Salta Governor Juan Manuel Urtubey from Frente Justicialista Renovador para la Victoria came ahead in his provinces’s open, simultaneous, and mandatory primaries (PASO), obtaining 47% of the vote against runner up Juan Carlos Romero from the Romero + Olmedo alliance (Frente Renovador and PRO), with 33%.
Urtubey celebrated his victory, saying that “we want to go ahead and not go back to the past, we want to go ahead with inclusion.” The governor critised the opposition and highlighted “the strong inclusion that took place in Salta, because today [for yesterday] there was a clear confrontation between an inclusion project against the economic powers.”
The national government sought to capitalise on Urtubey’s victory ahead of the provincial and national elections that will take place this year.

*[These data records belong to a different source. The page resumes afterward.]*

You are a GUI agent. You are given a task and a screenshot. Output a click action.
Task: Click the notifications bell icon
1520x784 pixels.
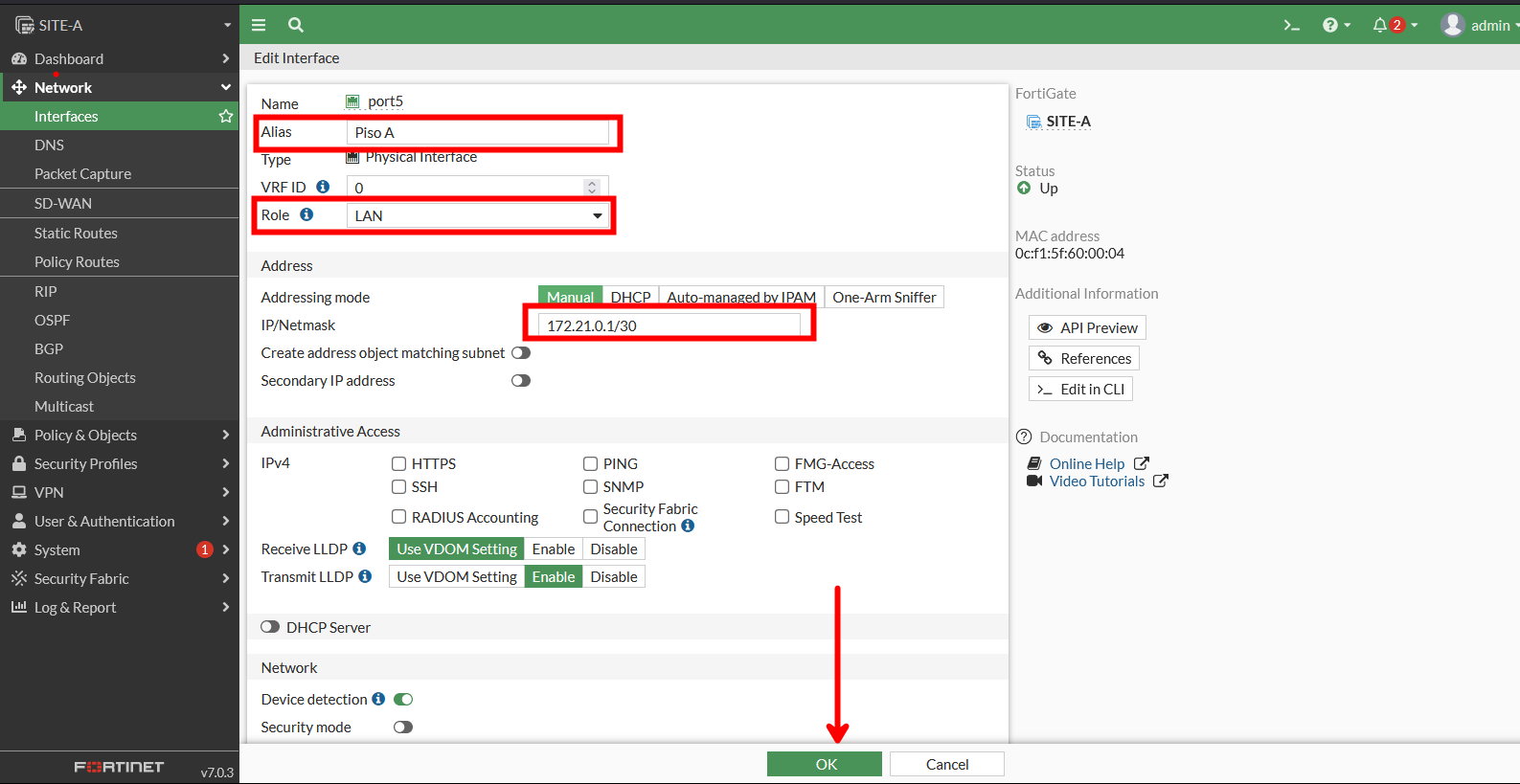click(x=1379, y=25)
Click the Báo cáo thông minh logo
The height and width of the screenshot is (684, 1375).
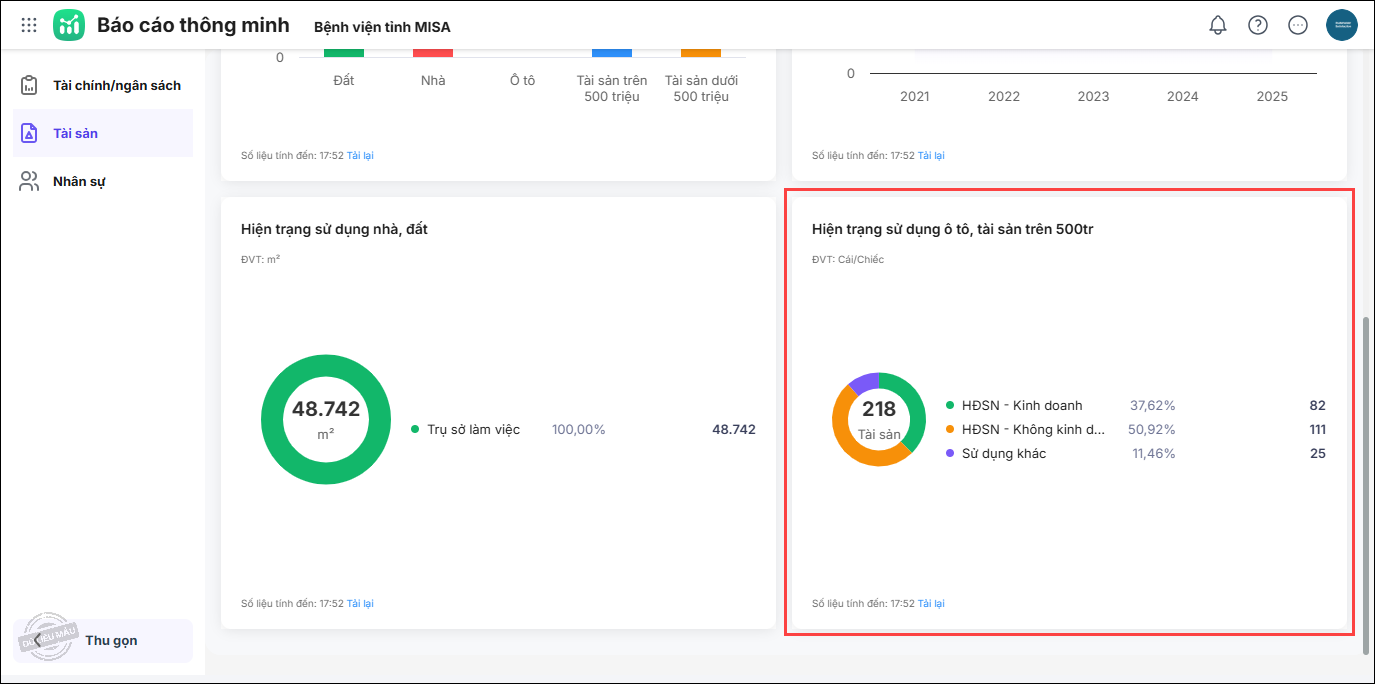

Interior and Transport Minister and presidential pre-candidate, Florencio Randazzo, was one of the Frente Para la Victoria (FPV) leaders to consider Urtubey’s victory as “an important [display of] support to the policies of the national government.”
Romero, however, questioned the results, saying that the government had tampered with the electronic voting system and committed “one of the most massive frauds in the history of the province.”
Left-wing Partido Obrero (PO) came third with 7% of the vote and celebrated the result. They also highlighted the 12.5% of the vote the received in the capital mayoral primary, and the “first place” obtained by their candidates in that district for privincial legislators and town council members.
The primaries were meant to define the candidates for the general election that will take place on 17th May, and in which Urtubey will seek to be reelected for a third term. However, each party presented just one candidate for governor and most presented one ballot for provincial deputies and senators. Only one party -Movimiento Independiente Justicia y Dignidad- was unable to obtain the 1.5% of the vote required to participate in the general election.
The city of Salta was an exception, as the primaries effectively defined the candidate for mayor for the Romero + Olmedo alliance. There, Sergio Massa’s candidate Gustavo Sáenz beat PRO candidate Guillermo Durand Cornejo by a difference of less than one percentage point (22.42 against 21.75%). Urtubey’s man, Javier Durand, came first with 22.79% of the vote, however Romero + Olmedo’s combined vote almost doubles that of the pro-government candidate.
Next Sunday, the provinces of Mendoza and Santa Fé will hold primary elections, and on 26th April it will be the turn of the City of Buenos Aires.